Client
Ironlak (Australia)
Role
Brand Identity & Production Design Intern
Timeline
2017
Platform
Print / Digital / Outdoor


My relationship with graffiti goes back to 2006, and it is a passion I have never put down. So when I was a senior in school looking for a real-world brand challenge, Ironlak felt like a natural fit. An Australian spray paint company built by and for graffiti artists, they were a brand I genuinely believed in. I cold-emailed them with a concept, and what started as a school project eventually turned into a three-month internship.
Ironlak wanted to grow beyond its existing audience and connect with artists and communities across the globe. The challenge was building a visual identity that could feel authentic to graffiti culture while speaking to people from entirely different backgrounds, languages, and continents.
Research led to a simple but powerful idea. Mark-making is one of the oldest universal human impulses. From Aboriginal Australian cave paintings to Sumerian cuneiform to Arabic calligraphy, every culture has its own visual language. Graffiti, at its core, is just the latest chapter in that tradition. If the identity could tap into that universality, the brand could feel at home anywhere in the world.
The solution was a modular wordmark system built around language itself. I translated the word "Iron" into over fifteen languages including Japanese, Hebrew, Arabic, Greek, Russian, Korean, Dutch, French, Albanian, Italian, Bosnian, Irish, Swedish, Latvian, Catalan, and Finnish, while keeping "LAK" constant across every version.
Each mark felt culturally specific on top but unified at its base. A bold red LAK block anchored every version, with the translated word above it rendered in a style native to each script. The brand could speak to someone in Tokyo the same way it spoke to someone in Dublin.
Once the core mark was finalized, the identity was extended across a full brand world — stationery, promotional posters, product packaging, web and mobile interface mockups, branded merchandise, large-format outdoor advertising, and animation storyboarding. Each application showed how the multilingual system could flex across contexts without losing its visual cohesion.
The work began with verbal brainstorming, building out what graffiti means as a cultural force — energy, legacy, universality, dedication, craft. From there I gathered visual inspiration from street art, ancient scripts, and mark-making traditions across history.
Early mark development happened by hand, using Sharpie sketches to explore letterforms and tagging styles before moving into digital execution. In Illustrator I explored 3D rendering, hand-lettered graffiti aesthetics, and clean typographic treatments across all the language variants, testing how each script could carry the system while still feeling true to its own visual culture.

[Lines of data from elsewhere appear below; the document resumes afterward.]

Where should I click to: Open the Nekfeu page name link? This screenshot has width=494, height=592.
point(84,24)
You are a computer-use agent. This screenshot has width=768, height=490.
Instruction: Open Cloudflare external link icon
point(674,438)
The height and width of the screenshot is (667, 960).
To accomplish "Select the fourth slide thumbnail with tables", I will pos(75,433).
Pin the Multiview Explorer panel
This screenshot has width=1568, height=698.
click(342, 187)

Presenting the full system to Ironlak led directly to a three-month internship with the company. The day-to-day work was grounded in real production across print, digital, and social formats. I designed ads, social media posts, and small promotional cards for Ironlak and several of the spray paint shops they partnered with.

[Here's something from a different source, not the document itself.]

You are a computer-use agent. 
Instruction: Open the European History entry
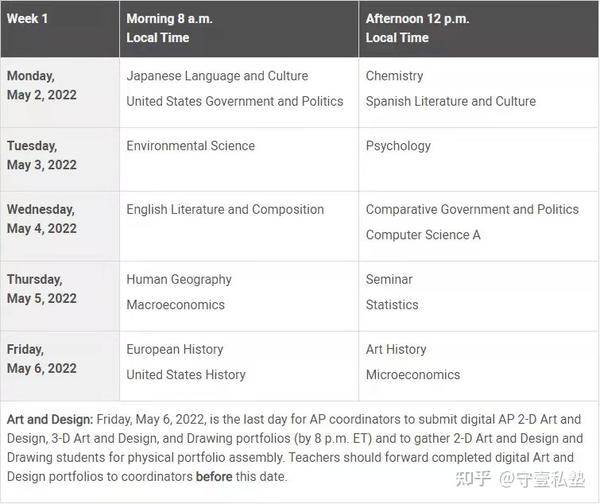175,350
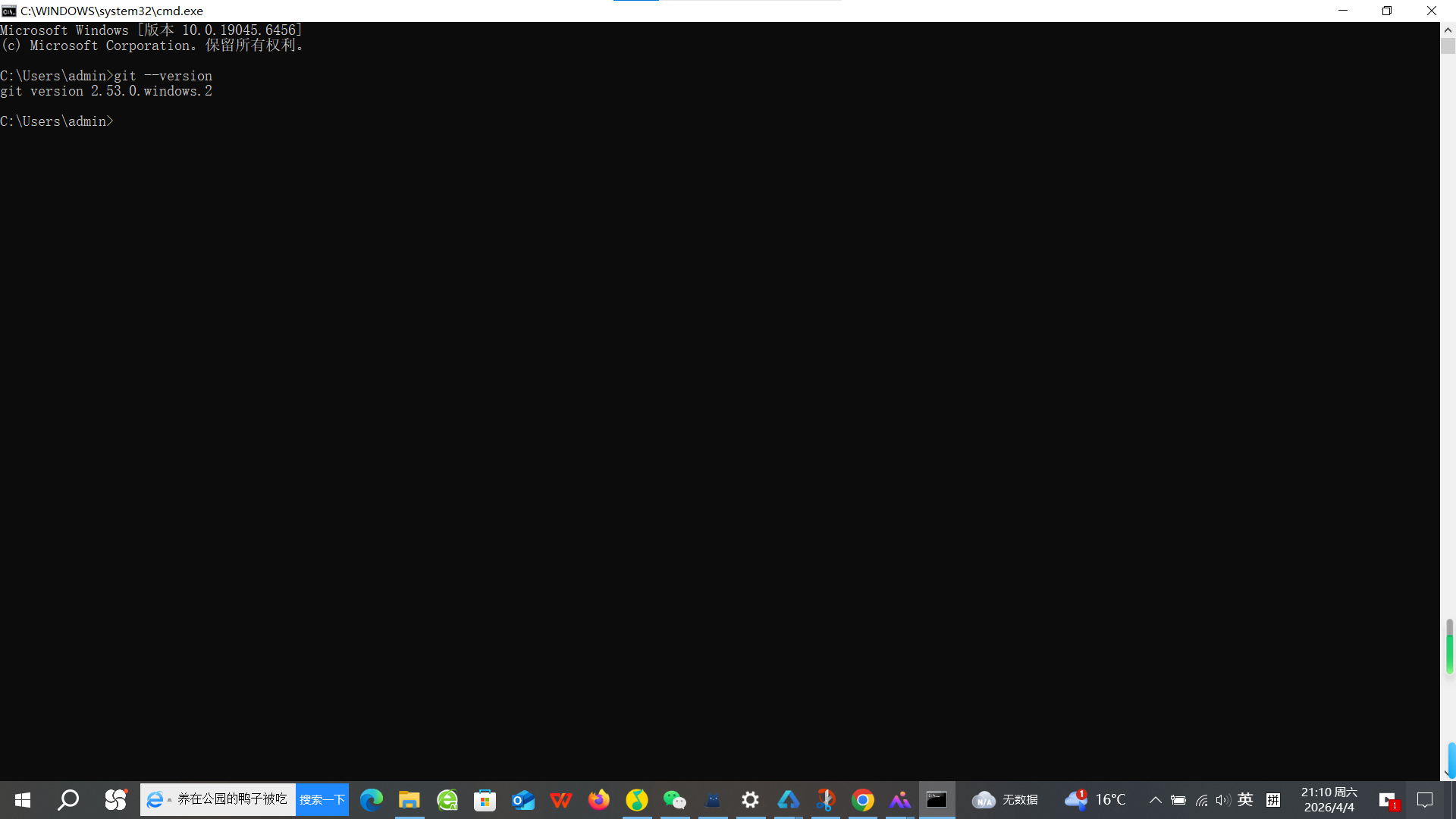Toggle the 英 input language indicator

tap(1245, 800)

A significant part of the internship was creating flyers for BBQ Burner events — community gatherings where spray paint shops host artists for a day or two of painting, food, and drinks.
To build assets for those flyers I developed a physical-to-digital pipeline: physically spraying paint, scanning the marks, and then tracing and vectorizing them in Illustrator for use as reusable design elements. The team also taught me how to take photographs of their sponsored artists' work and convert them into high-contrast black-and-white bitmap textures for atmospheric backgrounds in ads and flyers.
Spray paint marks were scanned and vectorized into reusable assets. Photographs of sponsored artists' work were processed into high-contrast bitmap textures, giving each flyer its atmospheric, in-the-room quality.

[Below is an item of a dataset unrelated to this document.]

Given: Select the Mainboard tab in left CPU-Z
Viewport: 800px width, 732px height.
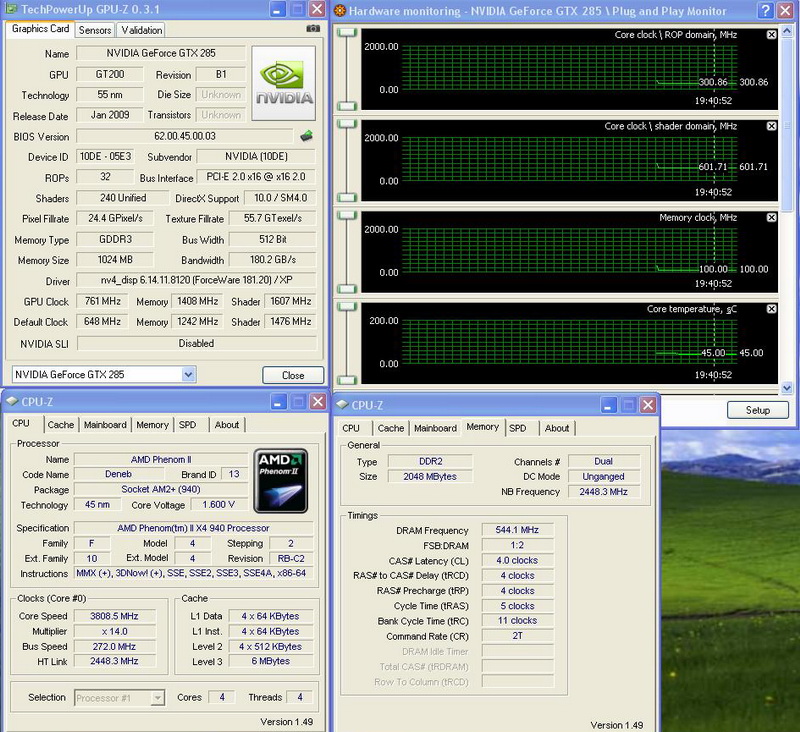Looking at the screenshot, I should pyautogui.click(x=105, y=424).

The work reached real audiences. BBQ Burner flyers went live for three shops — Momentum Art Tech, Odds and Evens, and Maintain. An advertisement designed for 14th Street Supply was published in RELISH magazine in San Francisco. Mural festival proposals were also developed for 42 University in collaboration with The Mural Co.

The primary toolkit across the internship was Adobe Illustrator for asset creation and flyer work, Photoshop for texture and bitmap manipulation, and InDesign for print layout.